Das Libretto des 1801 uraufgeführte Werkes stammt von Gottfried van Swieten auf Grundlage des Gedichtes „The Seasons“ von James Thomson. Der deskriptive Text beschreibt verklärend das Verhältnis von Mensch und Natur. Die heiteren bis an die Grenze der Naivität reichenden Verse sind weder religiös geprägt noch reflektieren sie den Geist der Aufklärung. Dass „Die Jahrezeiten“ bei seiner Uraufführung zwar durchaus positiv aufgenommen wurde, aber hinter dem Erfolg von Haydns „Die Schöpfung“ zurückblieb, wird vor allem dem Text und nicht der Musik zugeschrieben. Sie ist mit ihren Arien, Cavatinen, Rezitativen und Chören von einer unerhörten Schönheit und Eindringlichkeit.
Schläpfer lässt sich von ihr weder treiben noch widersetzt er sich der Musik, sondern spinnt seine eigenen Assoziationen, die einmal vom Rhythmus oder der Melodie, ein anderes Mal vom Text ausgelöst werden. Selten wird die Handlung auf der Bühne konkret, dafür gibt er Raum für den Musikgenuss, belässt die Bühne stellenweise frei, verlagert das Geschehen an den Bühnenrand.
Mylla Ek sorgte für eine stimmige Ausstattung.
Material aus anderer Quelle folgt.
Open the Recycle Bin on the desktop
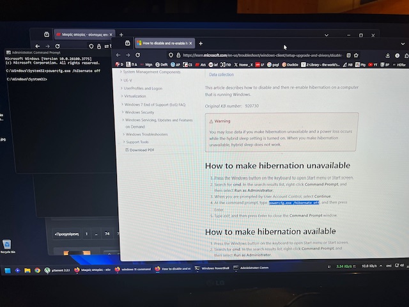This screenshot has width=409, height=307. pyautogui.click(x=6, y=246)
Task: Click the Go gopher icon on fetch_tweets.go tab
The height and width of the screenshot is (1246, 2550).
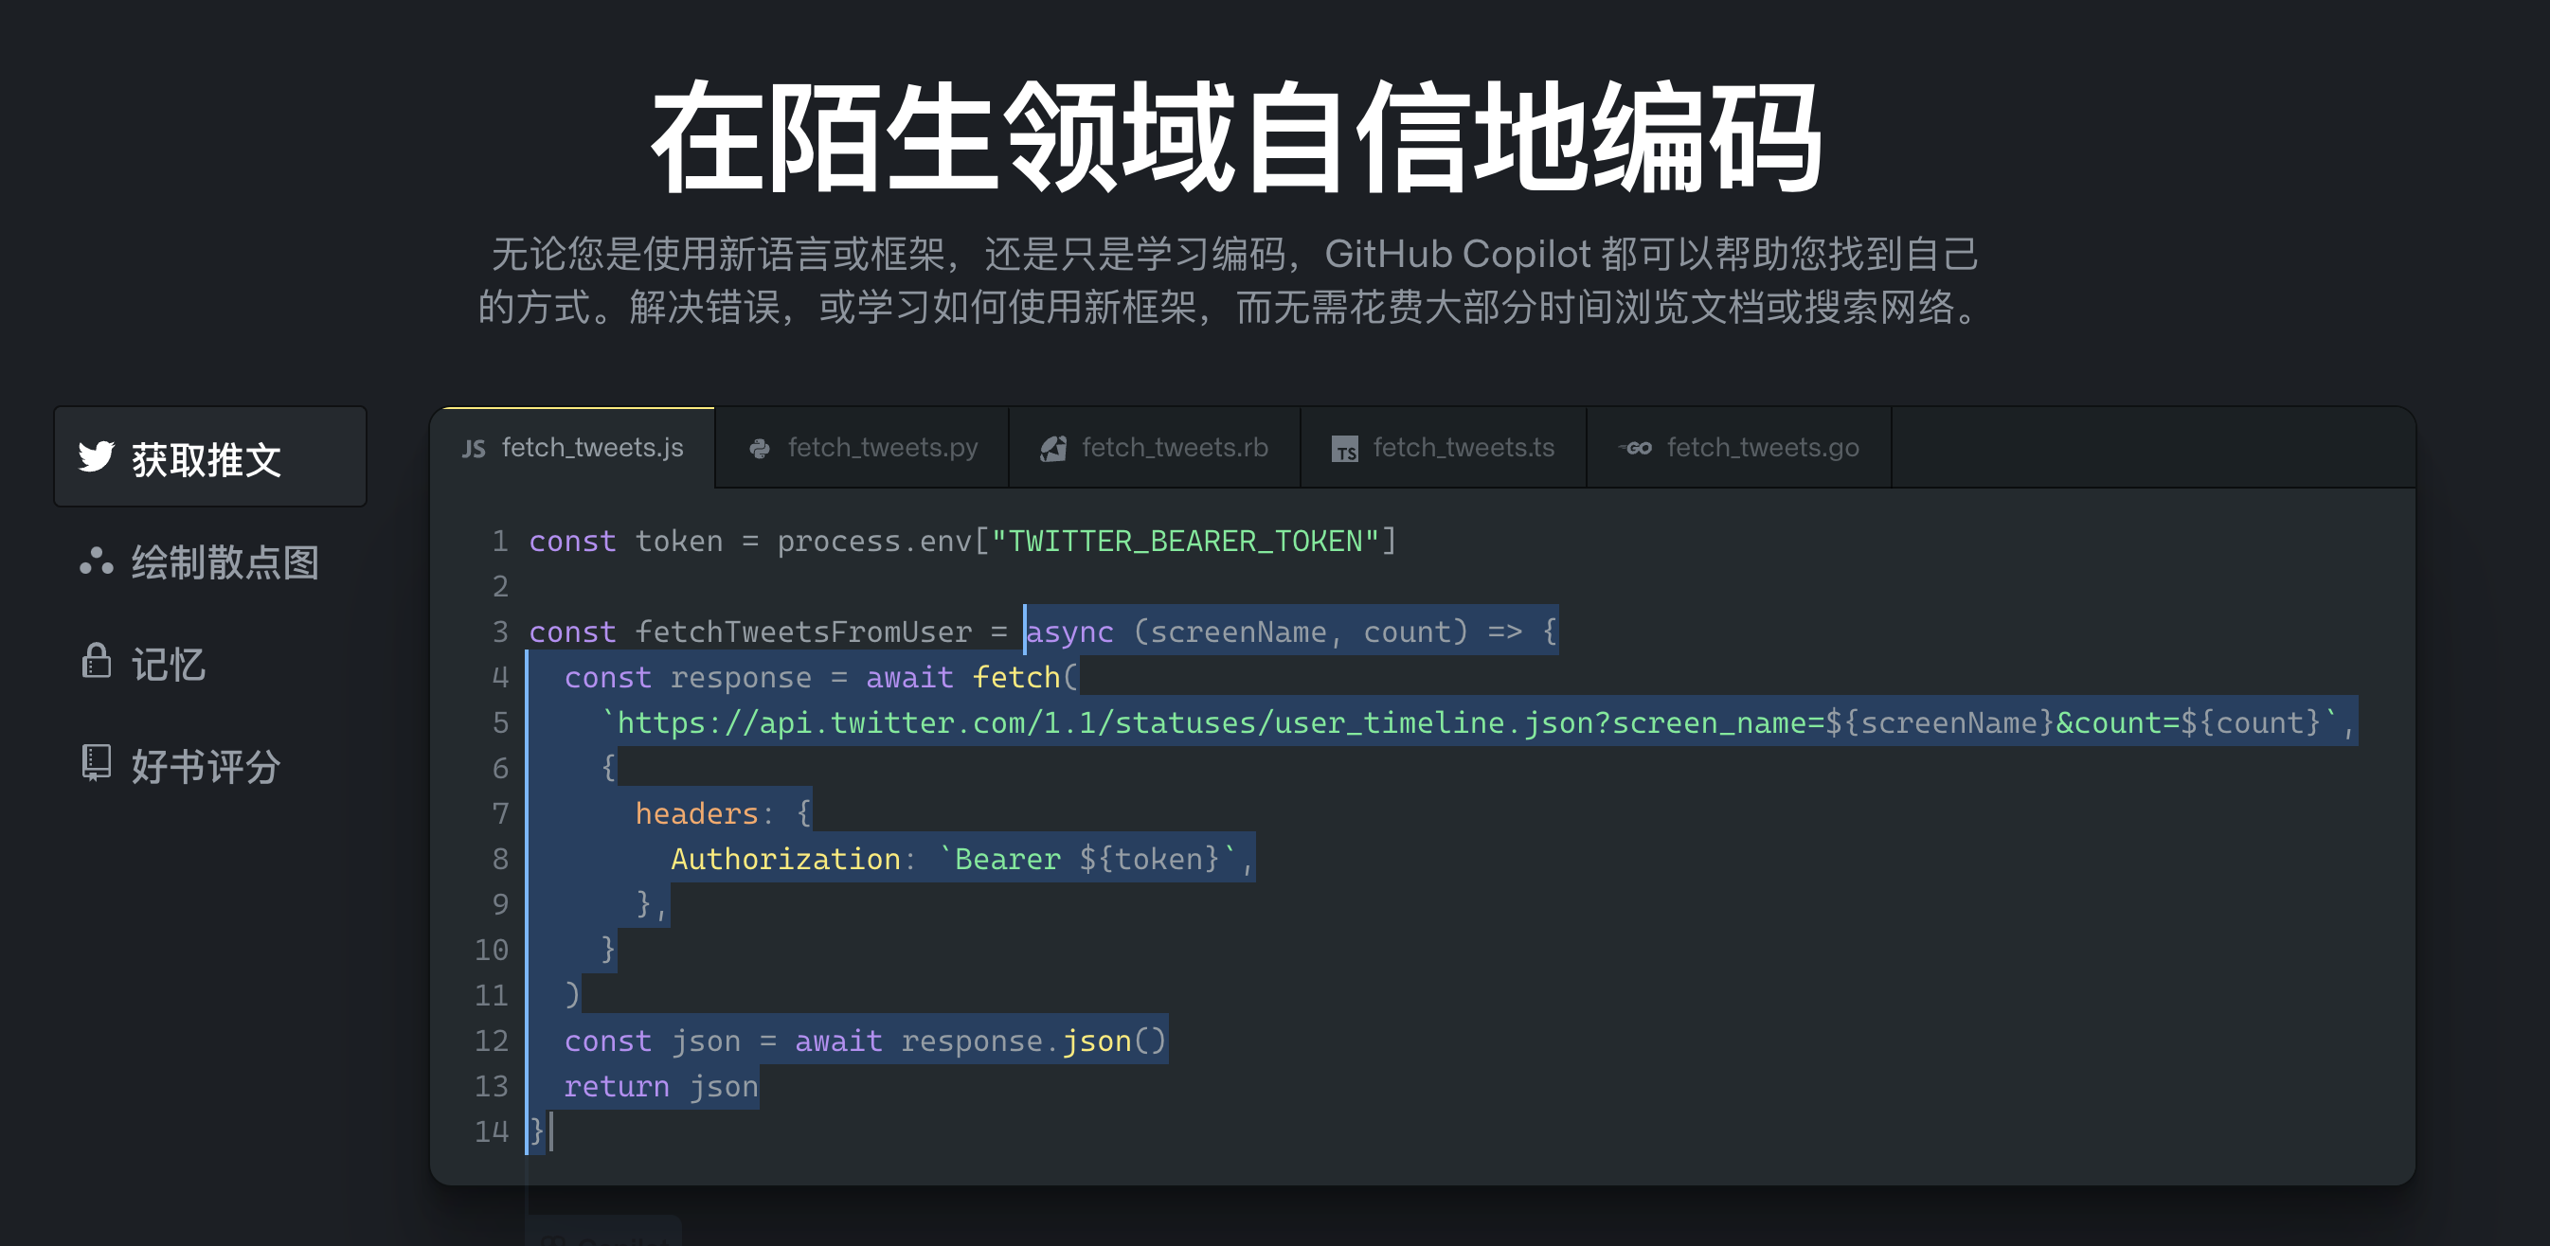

Metallplatten schweben über der Bühne, die diffus das Geschehen widerspiegeln. Schleier wie Gespinste eröffnen die Bilder des Frühlings und des Winters. Die Kostüme für das Ensemble in kräftigem Rot – jedes mit einem anderen Schnitt – werden im ersten Teil "Frühling, Sommer & Herbst" von kontrastierenden Farbtupfern gebrochen. Thomas Dieck hat diese bunten Tableaus stimmig ausgeleuchtet. Lichtbahnen aus den Gassen fallen auf den grauen Boden und geben dem Ballett einen hellen Charakter und malen Farbkompositionen auf die schwebenden Skulpturen. Nach der Pause verdunkelt sich die Stimmung für den "Winter".
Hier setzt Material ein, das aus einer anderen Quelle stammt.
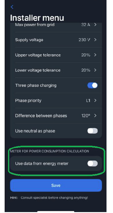Open Lower voltage tolerance chevron
113x213 pixels.
95,70
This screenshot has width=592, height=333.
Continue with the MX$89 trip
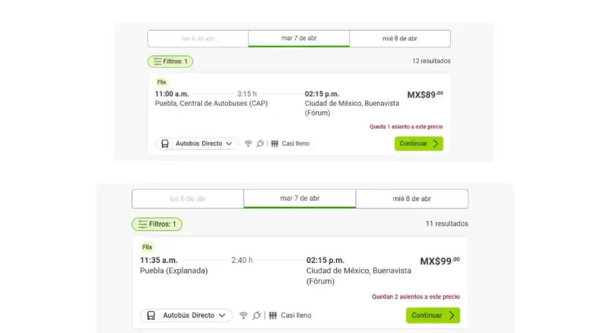point(419,143)
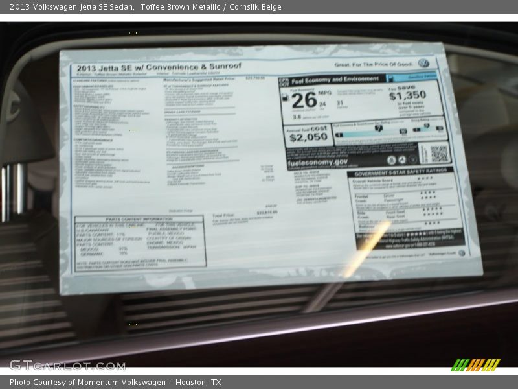
Task: Click the 2013 Jetta SE sticker title
Action: [159, 67]
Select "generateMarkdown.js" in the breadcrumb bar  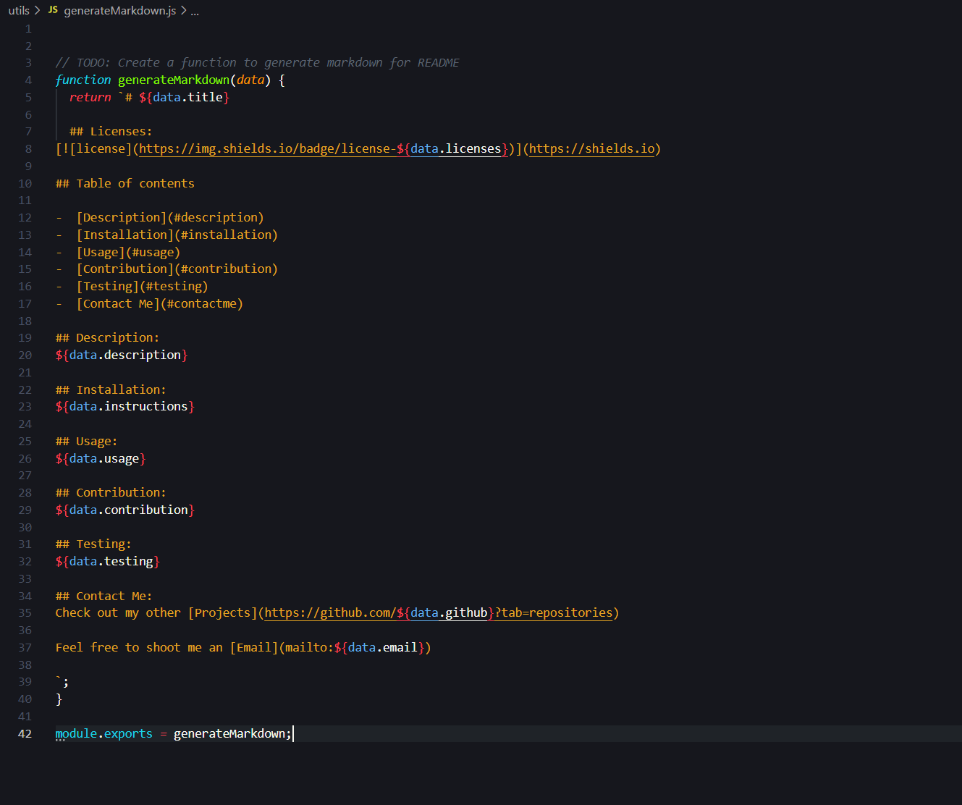120,10
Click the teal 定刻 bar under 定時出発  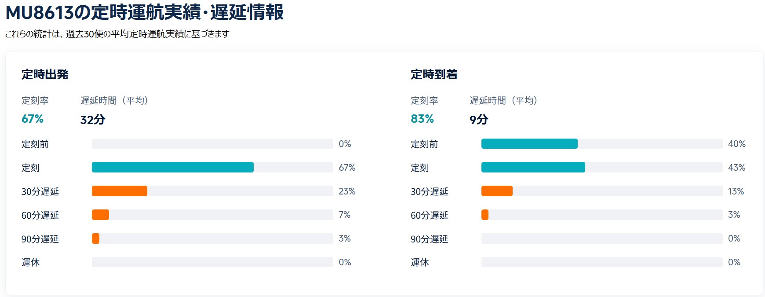pyautogui.click(x=173, y=167)
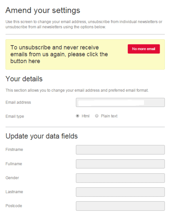Click the "Fullname" label text
The height and width of the screenshot is (214, 173).
click(x=14, y=164)
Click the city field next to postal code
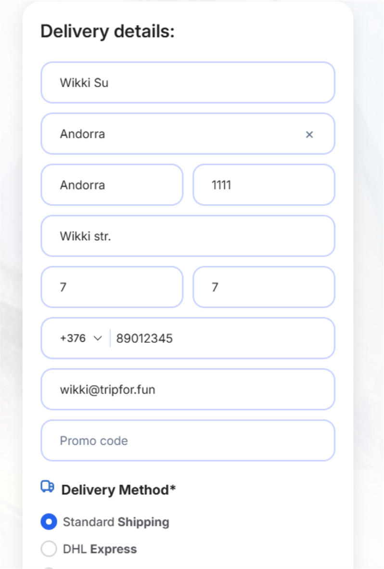The height and width of the screenshot is (569, 384). pyautogui.click(x=112, y=185)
Das Ensemble des Wiener Staatsballetts (an der Staatsoper und an der Volksoper) ist mit Schläpfers erratischer Mischung mittlerweile bestens vertraut. Hauptrollen sind schwer auszumachen, Hierarchien aufgehoben, viele haben hier immer wieder kleine, individuelle Auftritte. Zwar sind die Gesangssolist*innen des Oratoriums, Hanne, Lukas und Simon, den Tänzer*innen Hyo-Jung Kang, Marcos Menho und Davide Dato zugeordnet. Doch auch wenn sie sich in den Kostümen vom Rest des Ensembles unterscheiden und ihre Soli, Duette und Trios prominent eingesetzt sind, ist diese Zuschreibung fließend, gehen die „Rollen“ immer wieder auf andere Tänzer*innen über. Sucht man ein wiederkehrendes Motiv in dieser Choreografie, dann ist es der gestreckte Zeigefinger, der die Richtung zu suchen scheint. Eingeführt bei einem Solo von Marcos Menha zur Cavatina in "Der Sommer", wird am Ende des Winters das gesamte Ensemble in allen Himmelsrichtungen deuten.
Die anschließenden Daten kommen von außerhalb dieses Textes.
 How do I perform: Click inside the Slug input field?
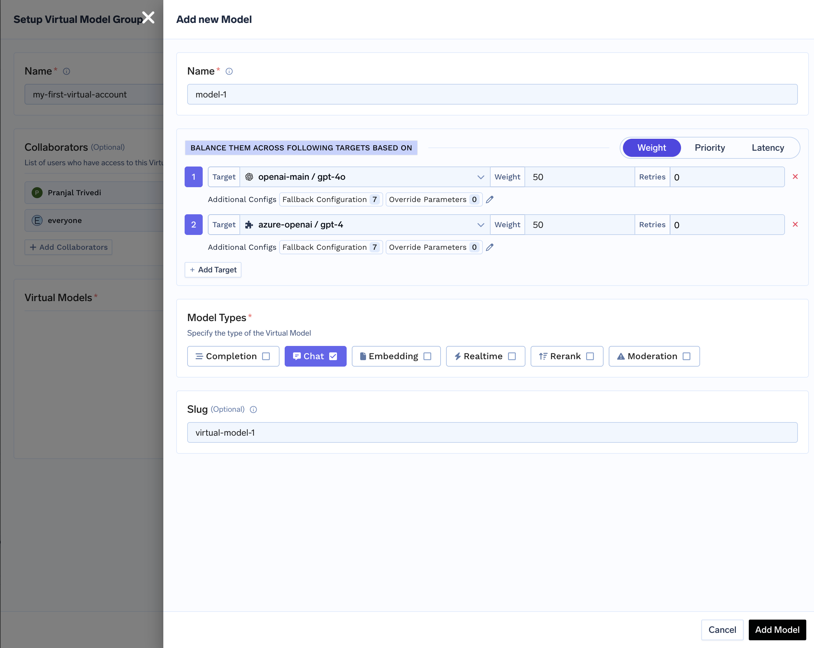[x=491, y=433]
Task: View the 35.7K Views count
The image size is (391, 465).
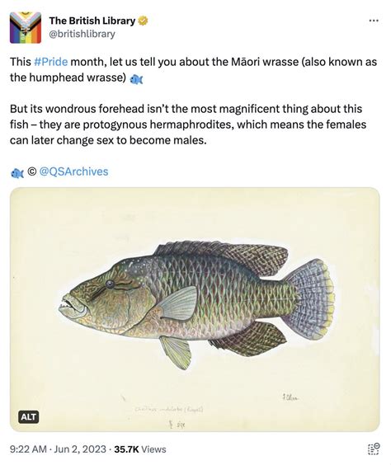Action: click(140, 449)
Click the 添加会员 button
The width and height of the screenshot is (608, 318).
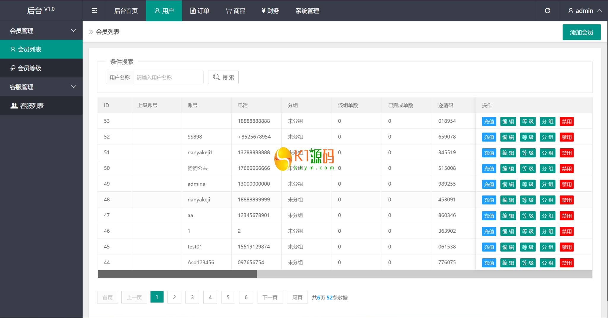point(581,32)
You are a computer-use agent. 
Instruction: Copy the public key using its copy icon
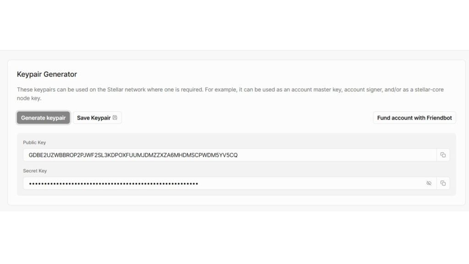[443, 155]
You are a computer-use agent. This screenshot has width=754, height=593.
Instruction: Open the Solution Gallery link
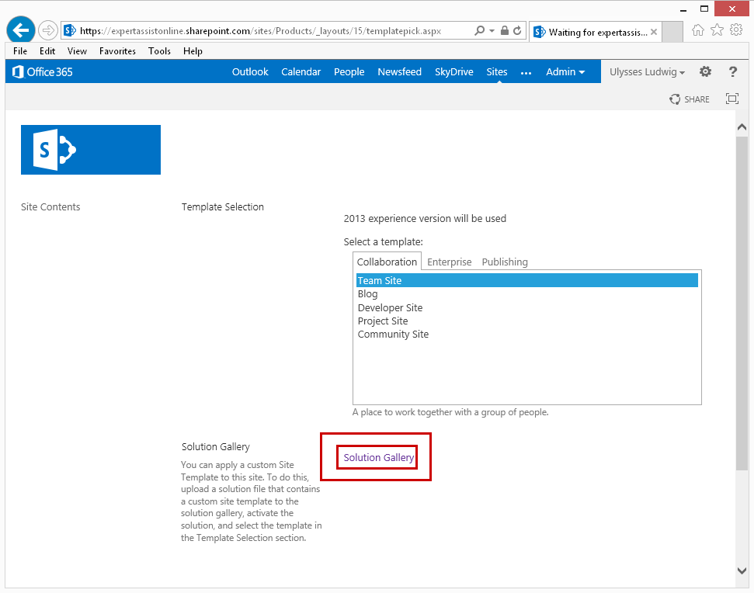point(379,457)
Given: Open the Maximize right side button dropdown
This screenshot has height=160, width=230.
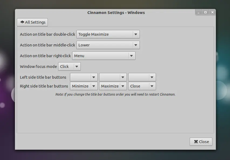Looking at the screenshot, I should (x=113, y=86).
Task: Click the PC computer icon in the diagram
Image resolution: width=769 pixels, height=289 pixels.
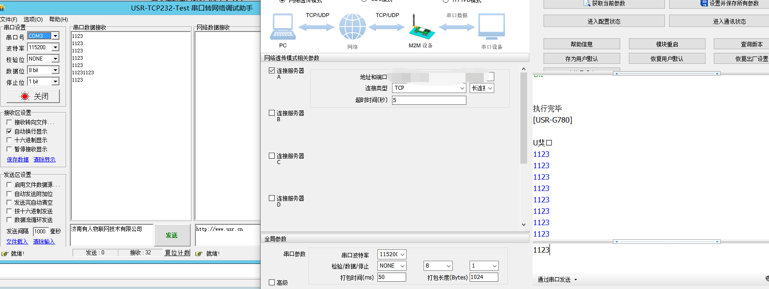Action: point(283,27)
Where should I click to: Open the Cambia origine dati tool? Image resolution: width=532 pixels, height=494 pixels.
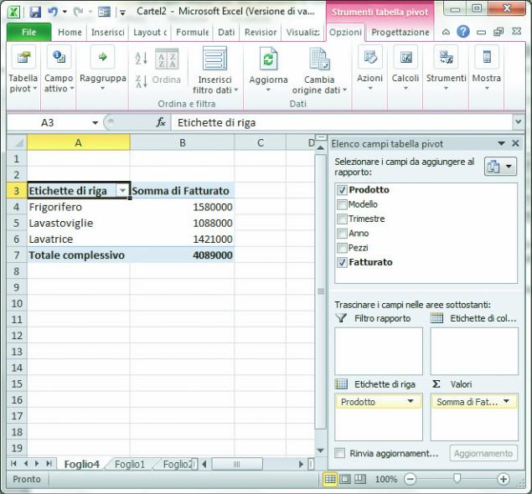click(x=319, y=59)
Wieder erweist sich Martin Schläpfer als Choreograf des Unbestimmten und des Unbestimmbaren. Und damit schafft er mit Haydns Werk eine Einheit von Musik und Tanz, in der beide Künste ihre Eigenständigkeit bewahren. Nach drei kurzweiligen Stunden war das Anlass für das Publikum zu jubeln wie schon lange nicht mehr!
Wiener Staatsballett: „Die Jahreszeiten“ von Martin Schläpfer. Uraufführung am 20. April 2022 an der Wiener Staatsoper. Weitere Vorstellungen am 5., 7., 10., 13., 17., 25. Mai.